* [WHAT YOU SHOULD DO]: Reproduce only the rows starting at the beginning and ending at the line that contains "Task: Click on", substituting "menu" for "dropdown" and keeping everything else the same.

* [PROVIDED DATA]:

(begin)

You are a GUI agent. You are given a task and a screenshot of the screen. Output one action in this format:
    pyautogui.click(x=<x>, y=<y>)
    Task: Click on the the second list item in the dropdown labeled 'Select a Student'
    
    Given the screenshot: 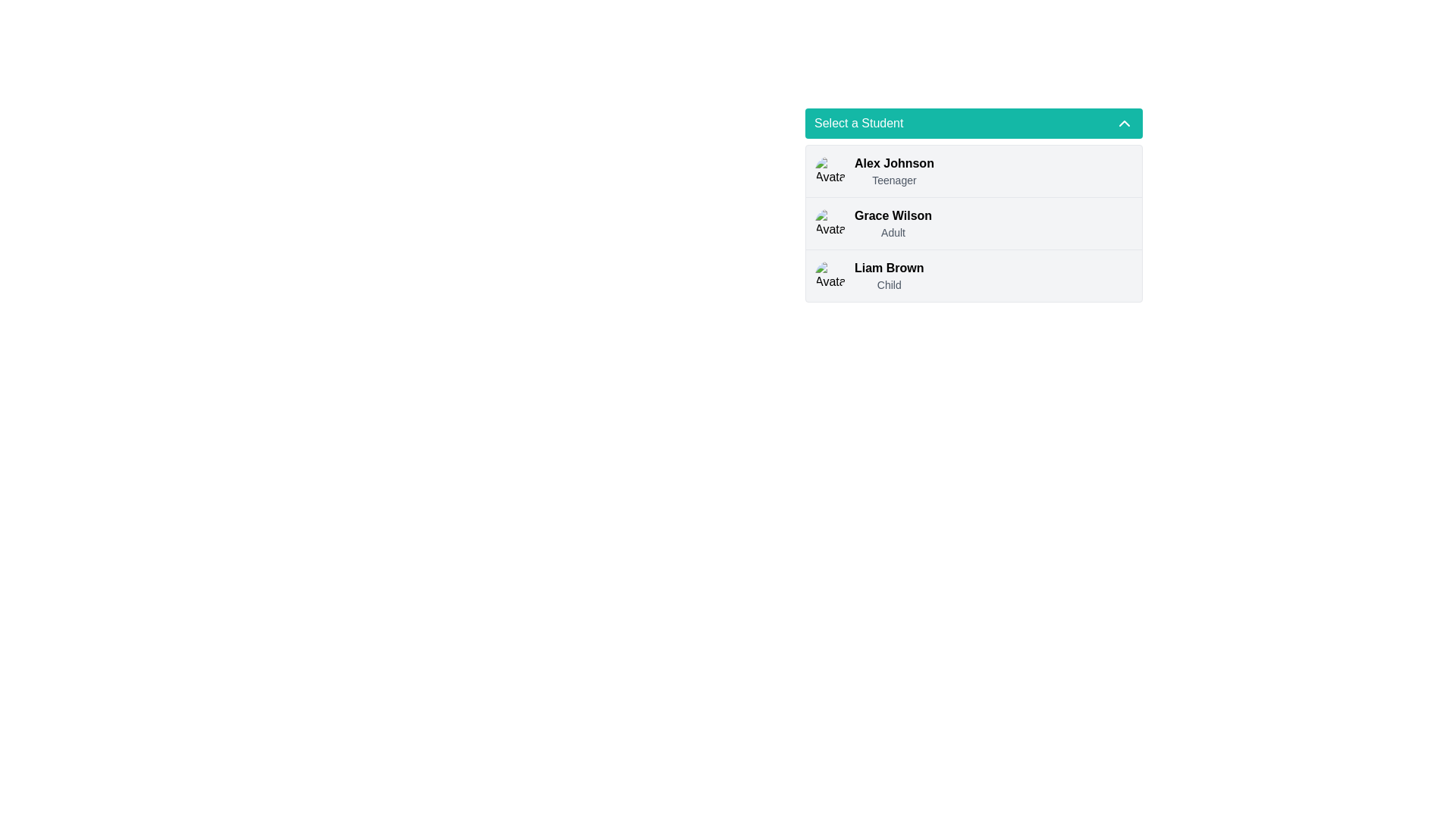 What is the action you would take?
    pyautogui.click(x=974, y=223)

(end)

* [RESULT OF THE TASK]:
You are a GUI agent. You are given a task and a screenshot of the screen. Output one action in this format:
    pyautogui.click(x=<x>, y=<y>)
    Task: Click on the the second list item in the menu labeled 'Select a Student'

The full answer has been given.